Next, we performed univariate and multivariate Cox analyses of the 11 screened genes and plotted prognostic survival KM curves for the differential gene CHEK1, and the results showed P < 0.05, demonstrating that the prognosis for ESCC was significantly influenced by CHEK1. The anticipated ROC was plotted using the survROC program, and the AUC values and calibration curves were produced (Fig. 11-F) to further confirm our proposed diagnostic model. The results showed some accuracy in the 3-year survival rate (AUC = 0.984). The limitation is that the TCGA included in this study had fewer survival data on ESCC, making the model lack some convincing power.
Finally, we docked quercetin, kaempferol, luteolin, 7-O-methylisomucronulstol, and beta-sitosterol, the five most closely linked compounds in ZQFZ, with 11 differential genes molecule by molecule, showing good results. Quercetin is a natural flavonoid that shows anticancer effects by inhibiting the PI3K pathway (Maurya and Vinayak, 2015). The natural polyphenol kaempferol, which is primarily present in fruits and vegetables, has been demonstrated in several studies to destroy cancer cells by altering cell signaling pathways, triggering apoptosis, and causing cell cycle arrest(Almatroudi et al., 2023). Most of the luteolin is present in various plants in the form of glycosides. Through the inhibitor lidocaine, VRK1 reduces the biological malignant propensity of ESCC cells (Liu et al., 2017). Beta-sitosterol is the most prevalent phytosterol present in a wide range of plant-based foods. Some malignancies, including liver, cervical, colon, stomach, lung, and pancreatic tumors, are resistant to it in preclinical studies during the past few decades(Wang et al., 2023). This reinforces our vision of ZQFZ for ESCC.
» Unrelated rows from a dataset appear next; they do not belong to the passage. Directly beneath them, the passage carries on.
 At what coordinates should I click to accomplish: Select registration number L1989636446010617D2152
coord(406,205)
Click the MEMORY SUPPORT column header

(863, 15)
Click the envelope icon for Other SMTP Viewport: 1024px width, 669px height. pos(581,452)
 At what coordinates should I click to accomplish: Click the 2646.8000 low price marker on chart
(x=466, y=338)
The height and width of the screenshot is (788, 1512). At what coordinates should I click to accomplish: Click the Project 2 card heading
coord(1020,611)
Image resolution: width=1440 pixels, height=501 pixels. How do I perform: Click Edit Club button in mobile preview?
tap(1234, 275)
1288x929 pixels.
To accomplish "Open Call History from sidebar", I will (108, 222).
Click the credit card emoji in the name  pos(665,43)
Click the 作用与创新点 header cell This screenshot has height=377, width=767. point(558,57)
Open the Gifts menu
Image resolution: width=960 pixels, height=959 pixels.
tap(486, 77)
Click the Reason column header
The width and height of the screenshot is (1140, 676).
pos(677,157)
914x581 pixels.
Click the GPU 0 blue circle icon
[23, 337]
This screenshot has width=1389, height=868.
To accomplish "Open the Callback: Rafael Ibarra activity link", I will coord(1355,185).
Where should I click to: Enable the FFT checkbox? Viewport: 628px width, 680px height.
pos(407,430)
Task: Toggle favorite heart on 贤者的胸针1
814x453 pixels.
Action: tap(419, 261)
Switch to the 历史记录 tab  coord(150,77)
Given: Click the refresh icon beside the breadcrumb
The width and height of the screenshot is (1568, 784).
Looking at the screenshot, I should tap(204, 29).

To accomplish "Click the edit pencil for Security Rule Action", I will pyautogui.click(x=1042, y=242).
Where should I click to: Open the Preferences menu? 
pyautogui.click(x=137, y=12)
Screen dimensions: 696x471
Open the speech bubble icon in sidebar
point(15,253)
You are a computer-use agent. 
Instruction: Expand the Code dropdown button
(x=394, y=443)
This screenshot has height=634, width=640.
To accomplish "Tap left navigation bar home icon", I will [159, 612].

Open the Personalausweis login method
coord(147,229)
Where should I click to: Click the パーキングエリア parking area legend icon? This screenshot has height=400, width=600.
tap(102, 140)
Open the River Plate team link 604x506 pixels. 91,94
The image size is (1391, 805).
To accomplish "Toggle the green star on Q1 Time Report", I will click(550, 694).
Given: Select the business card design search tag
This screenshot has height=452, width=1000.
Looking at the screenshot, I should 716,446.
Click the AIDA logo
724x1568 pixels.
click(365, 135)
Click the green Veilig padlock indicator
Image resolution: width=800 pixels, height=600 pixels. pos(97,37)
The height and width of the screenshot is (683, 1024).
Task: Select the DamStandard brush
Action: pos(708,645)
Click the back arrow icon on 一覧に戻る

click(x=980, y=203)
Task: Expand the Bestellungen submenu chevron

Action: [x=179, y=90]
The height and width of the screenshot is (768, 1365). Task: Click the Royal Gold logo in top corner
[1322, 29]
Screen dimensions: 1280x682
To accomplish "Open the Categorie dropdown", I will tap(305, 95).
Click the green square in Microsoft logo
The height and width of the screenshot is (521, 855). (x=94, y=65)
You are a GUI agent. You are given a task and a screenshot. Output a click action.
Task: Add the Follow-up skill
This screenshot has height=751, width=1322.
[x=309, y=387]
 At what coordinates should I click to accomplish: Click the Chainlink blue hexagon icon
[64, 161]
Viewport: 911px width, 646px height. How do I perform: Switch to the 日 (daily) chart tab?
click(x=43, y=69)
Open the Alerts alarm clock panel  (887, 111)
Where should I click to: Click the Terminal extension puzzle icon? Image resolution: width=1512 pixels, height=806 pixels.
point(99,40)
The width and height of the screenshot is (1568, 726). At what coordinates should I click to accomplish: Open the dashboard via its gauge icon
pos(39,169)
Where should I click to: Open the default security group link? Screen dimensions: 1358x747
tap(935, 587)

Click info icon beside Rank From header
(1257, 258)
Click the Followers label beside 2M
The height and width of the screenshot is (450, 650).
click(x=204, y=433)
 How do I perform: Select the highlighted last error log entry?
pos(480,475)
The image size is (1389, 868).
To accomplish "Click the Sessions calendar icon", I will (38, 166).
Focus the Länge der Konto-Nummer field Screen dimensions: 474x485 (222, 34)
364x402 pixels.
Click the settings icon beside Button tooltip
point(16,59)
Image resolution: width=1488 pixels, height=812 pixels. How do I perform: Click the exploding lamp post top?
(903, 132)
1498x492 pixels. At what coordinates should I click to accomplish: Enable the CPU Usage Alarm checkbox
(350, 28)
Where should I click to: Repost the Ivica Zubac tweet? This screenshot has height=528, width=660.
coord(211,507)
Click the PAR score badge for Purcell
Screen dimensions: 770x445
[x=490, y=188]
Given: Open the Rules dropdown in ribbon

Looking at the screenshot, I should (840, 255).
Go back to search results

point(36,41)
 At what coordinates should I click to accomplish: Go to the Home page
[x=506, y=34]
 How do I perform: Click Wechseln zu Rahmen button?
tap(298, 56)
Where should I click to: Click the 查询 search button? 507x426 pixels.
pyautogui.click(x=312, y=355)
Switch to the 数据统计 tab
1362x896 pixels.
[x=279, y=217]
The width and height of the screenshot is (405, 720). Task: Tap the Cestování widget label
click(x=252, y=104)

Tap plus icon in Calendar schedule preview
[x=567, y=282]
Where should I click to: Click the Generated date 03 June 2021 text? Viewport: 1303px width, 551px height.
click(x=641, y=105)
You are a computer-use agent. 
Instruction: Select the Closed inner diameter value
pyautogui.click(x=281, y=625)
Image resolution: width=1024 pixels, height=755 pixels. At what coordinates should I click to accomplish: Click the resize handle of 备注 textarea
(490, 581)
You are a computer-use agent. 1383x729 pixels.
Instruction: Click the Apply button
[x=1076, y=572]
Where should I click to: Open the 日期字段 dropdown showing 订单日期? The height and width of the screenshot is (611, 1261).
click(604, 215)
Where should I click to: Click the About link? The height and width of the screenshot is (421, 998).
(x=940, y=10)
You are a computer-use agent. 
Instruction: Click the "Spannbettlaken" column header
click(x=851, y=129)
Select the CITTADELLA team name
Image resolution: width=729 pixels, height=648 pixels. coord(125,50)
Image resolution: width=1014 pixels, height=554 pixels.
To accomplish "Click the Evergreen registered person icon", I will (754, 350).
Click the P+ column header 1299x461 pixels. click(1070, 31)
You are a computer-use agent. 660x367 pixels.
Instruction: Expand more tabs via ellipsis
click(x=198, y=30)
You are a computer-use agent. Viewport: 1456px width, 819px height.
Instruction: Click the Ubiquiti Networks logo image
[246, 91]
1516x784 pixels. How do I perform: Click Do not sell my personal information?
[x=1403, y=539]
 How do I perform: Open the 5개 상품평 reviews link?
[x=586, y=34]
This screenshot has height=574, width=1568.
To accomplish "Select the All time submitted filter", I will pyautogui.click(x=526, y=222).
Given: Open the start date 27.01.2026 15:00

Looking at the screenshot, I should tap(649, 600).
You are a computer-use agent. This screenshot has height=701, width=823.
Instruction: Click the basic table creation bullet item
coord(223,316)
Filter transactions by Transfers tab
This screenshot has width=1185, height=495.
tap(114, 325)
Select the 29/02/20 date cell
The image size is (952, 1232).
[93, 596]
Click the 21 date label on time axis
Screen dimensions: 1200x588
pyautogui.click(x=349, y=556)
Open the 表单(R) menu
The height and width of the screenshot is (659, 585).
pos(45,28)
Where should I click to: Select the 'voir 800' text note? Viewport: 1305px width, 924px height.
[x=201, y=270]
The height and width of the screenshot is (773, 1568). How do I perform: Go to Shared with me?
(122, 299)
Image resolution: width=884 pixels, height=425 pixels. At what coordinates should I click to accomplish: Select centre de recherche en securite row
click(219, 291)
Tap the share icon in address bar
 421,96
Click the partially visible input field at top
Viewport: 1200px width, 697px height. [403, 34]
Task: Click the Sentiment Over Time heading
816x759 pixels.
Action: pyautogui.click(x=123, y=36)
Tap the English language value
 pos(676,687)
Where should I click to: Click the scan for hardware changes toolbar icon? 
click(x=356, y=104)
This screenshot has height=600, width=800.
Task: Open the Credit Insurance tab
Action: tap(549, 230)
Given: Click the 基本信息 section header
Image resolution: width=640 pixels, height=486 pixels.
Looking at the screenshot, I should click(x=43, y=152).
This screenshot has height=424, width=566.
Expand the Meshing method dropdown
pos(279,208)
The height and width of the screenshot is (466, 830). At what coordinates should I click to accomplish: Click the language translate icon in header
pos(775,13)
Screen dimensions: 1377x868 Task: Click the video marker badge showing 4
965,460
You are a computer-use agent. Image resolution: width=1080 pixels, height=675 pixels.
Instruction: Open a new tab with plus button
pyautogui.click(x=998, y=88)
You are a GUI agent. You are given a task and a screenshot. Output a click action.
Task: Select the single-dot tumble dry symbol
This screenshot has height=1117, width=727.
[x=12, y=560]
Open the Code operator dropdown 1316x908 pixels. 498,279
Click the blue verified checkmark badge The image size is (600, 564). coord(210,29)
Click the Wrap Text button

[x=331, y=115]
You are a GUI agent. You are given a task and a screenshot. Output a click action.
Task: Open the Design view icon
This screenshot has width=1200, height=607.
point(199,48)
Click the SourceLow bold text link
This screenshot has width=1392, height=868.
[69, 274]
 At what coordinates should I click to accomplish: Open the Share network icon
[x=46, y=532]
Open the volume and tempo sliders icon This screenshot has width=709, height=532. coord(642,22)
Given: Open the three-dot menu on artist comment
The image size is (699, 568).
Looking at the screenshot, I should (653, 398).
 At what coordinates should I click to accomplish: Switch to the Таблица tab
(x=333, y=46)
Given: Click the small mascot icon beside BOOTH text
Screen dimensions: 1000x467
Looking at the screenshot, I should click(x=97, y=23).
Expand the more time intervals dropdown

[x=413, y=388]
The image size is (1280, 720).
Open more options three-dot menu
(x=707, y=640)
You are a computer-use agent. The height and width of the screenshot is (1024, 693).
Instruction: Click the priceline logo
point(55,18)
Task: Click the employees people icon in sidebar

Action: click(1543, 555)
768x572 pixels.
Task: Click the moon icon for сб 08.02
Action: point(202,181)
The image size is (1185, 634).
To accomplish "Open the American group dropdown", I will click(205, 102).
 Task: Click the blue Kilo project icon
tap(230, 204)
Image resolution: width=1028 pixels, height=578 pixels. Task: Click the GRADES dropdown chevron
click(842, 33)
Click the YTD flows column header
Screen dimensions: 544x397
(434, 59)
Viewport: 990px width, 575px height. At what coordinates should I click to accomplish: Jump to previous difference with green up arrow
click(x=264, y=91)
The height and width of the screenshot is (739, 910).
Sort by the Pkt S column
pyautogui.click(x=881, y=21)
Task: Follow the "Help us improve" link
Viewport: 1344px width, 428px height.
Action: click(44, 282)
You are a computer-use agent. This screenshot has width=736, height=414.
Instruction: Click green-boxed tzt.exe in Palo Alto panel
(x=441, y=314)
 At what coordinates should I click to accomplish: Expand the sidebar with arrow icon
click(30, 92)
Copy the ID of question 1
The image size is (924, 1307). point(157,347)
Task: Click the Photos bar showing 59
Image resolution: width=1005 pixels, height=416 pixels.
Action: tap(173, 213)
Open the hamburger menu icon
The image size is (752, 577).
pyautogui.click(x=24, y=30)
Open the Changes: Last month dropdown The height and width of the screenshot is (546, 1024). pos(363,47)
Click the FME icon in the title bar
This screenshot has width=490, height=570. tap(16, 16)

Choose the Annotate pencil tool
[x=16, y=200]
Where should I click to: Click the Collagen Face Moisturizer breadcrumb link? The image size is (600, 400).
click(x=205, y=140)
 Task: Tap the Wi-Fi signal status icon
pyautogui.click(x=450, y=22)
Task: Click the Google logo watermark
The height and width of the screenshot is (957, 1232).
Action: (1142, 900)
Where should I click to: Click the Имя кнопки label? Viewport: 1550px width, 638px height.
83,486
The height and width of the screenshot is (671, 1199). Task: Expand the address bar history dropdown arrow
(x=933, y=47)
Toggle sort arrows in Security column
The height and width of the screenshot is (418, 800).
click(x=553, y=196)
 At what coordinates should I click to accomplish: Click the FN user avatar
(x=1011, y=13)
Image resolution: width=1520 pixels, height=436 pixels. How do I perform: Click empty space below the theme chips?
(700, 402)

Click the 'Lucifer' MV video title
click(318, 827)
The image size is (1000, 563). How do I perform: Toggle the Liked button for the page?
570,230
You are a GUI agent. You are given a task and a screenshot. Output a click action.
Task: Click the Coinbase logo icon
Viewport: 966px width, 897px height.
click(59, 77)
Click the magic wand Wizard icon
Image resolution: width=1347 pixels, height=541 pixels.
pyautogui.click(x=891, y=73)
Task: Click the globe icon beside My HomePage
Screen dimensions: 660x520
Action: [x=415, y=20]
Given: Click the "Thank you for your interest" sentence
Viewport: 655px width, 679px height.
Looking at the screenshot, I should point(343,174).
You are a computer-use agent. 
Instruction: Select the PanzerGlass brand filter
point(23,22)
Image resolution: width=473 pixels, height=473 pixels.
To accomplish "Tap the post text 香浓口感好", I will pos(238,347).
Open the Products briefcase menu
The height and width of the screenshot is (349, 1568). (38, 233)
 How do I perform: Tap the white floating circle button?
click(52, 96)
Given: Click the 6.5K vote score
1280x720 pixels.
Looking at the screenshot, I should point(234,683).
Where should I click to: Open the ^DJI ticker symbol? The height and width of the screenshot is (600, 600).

Of course, the lack of further validation with experiments is a limitation of this study. Moreover, due to the absence of experimental circumstances, molecular dynamics simulations were not performed for molecular docking, which is a pity for us. We hope to verify our speculations in subsequent animal experiments.
In conclusion, the network pharmacology method offers an innovative viewpoint on how ZQFZ works to treat ESCC. This work advances our understanding of how ZQFZ particles modulate ESCC through many pathways and multiple targets. It offers a theoretical foundation for using ZQFZ particles in ESCC clinical settings.